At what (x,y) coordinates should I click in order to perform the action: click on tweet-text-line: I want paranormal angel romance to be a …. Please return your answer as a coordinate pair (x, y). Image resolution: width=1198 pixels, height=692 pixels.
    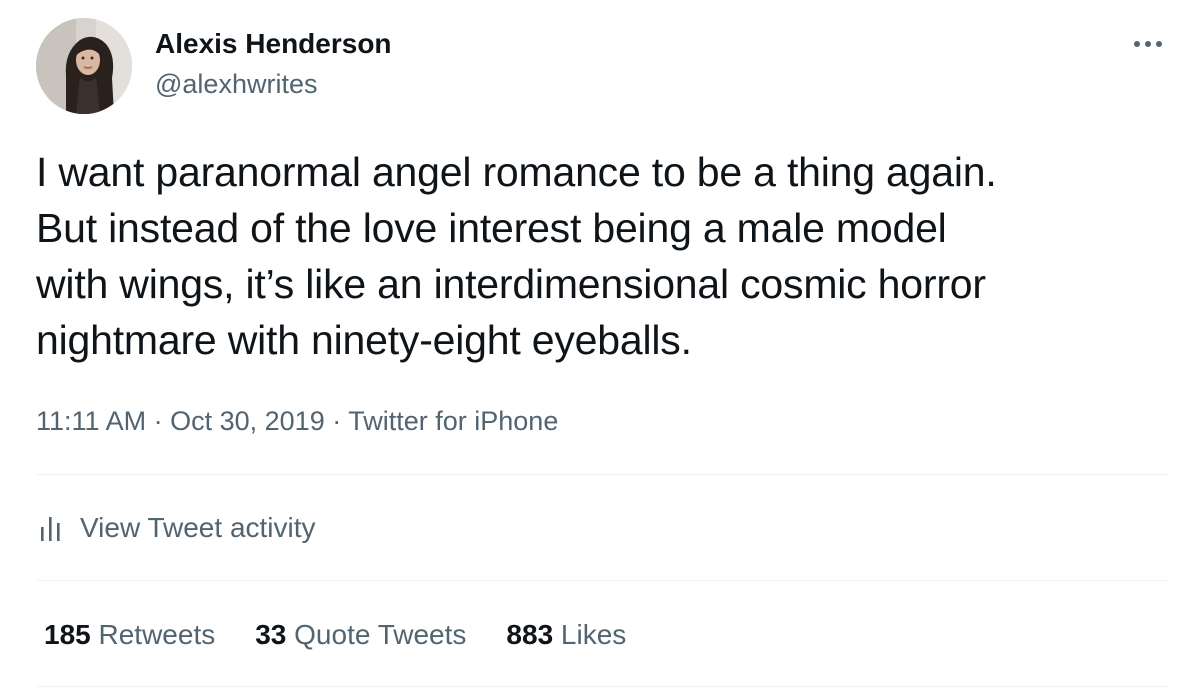
    Looking at the image, I should click on (516, 172).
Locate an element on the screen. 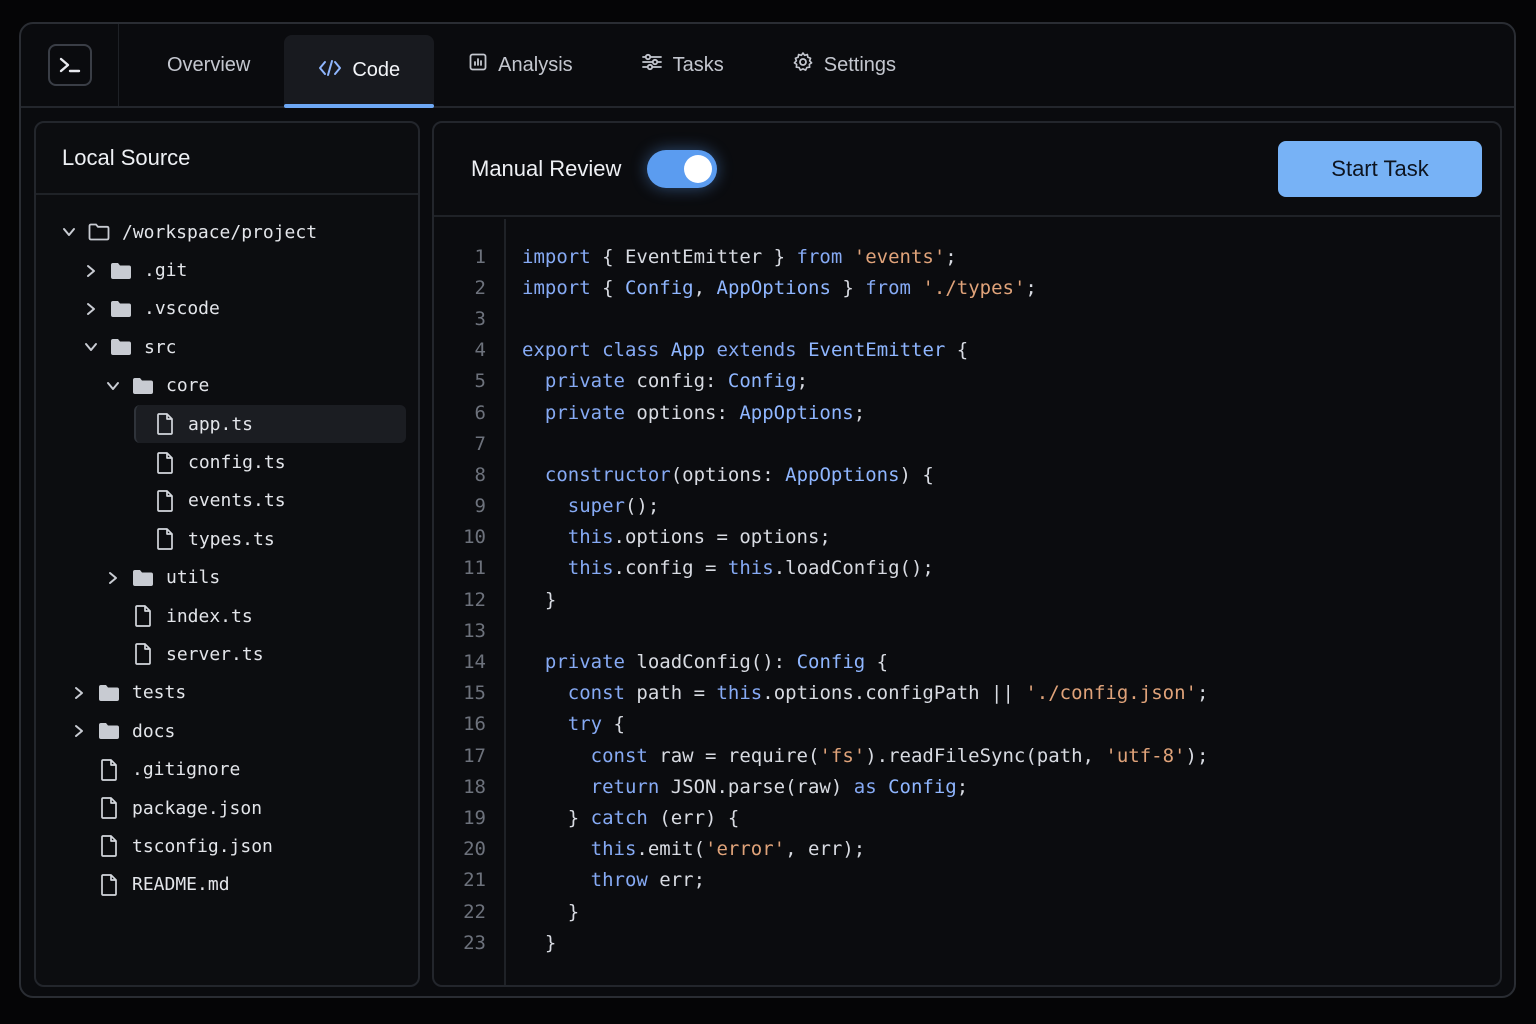 This screenshot has height=1024, width=1536. tree-item-label: events.ts is located at coordinates (237, 501).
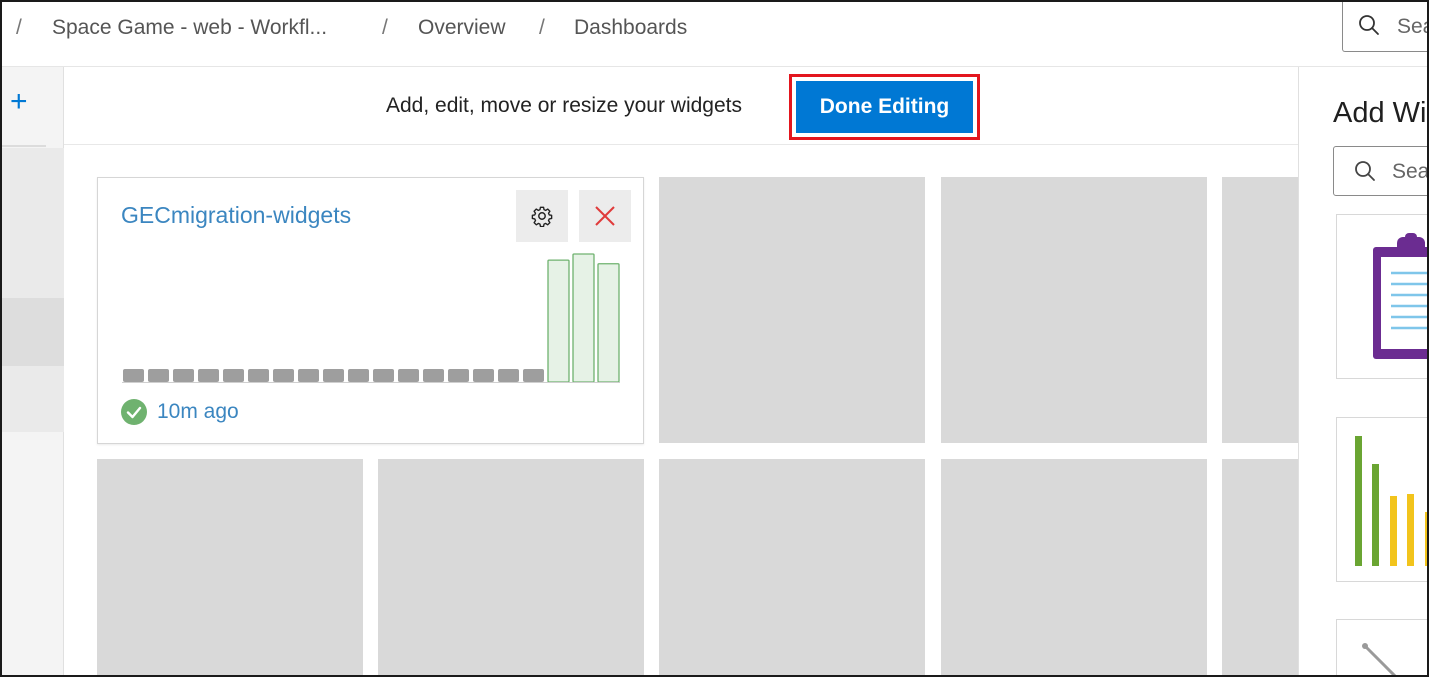 The height and width of the screenshot is (677, 1429). Describe the element at coordinates (236, 216) in the screenshot. I see `widget-title: GECmigration-widgets` at that location.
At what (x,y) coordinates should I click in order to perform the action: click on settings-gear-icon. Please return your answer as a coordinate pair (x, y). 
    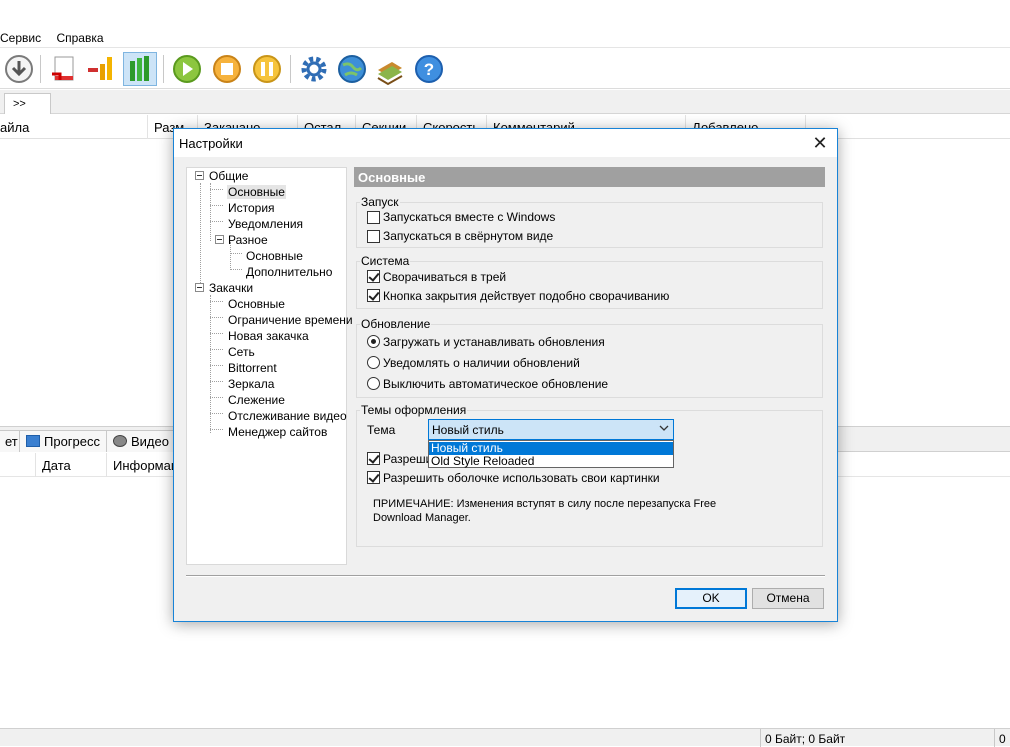
    Looking at the image, I should click on (314, 69).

§ Task goal: Filter the listing above down to the lines that contain the word "action", and copy each of those lines.

§ The answer:
At what (x,y) coordinates should I click in order to perform the action: click on tweet-text-line: I want paranormal angel romance to be a …. Please return your answer as a coordinate pair (x, y). Image resolution: width=1198 pixels, height=692 pixels.
At what (x,y) coordinates should I click in order to perform the action: click on settings-gear-icon. Please return your answer as a coordinate pair (x, y). 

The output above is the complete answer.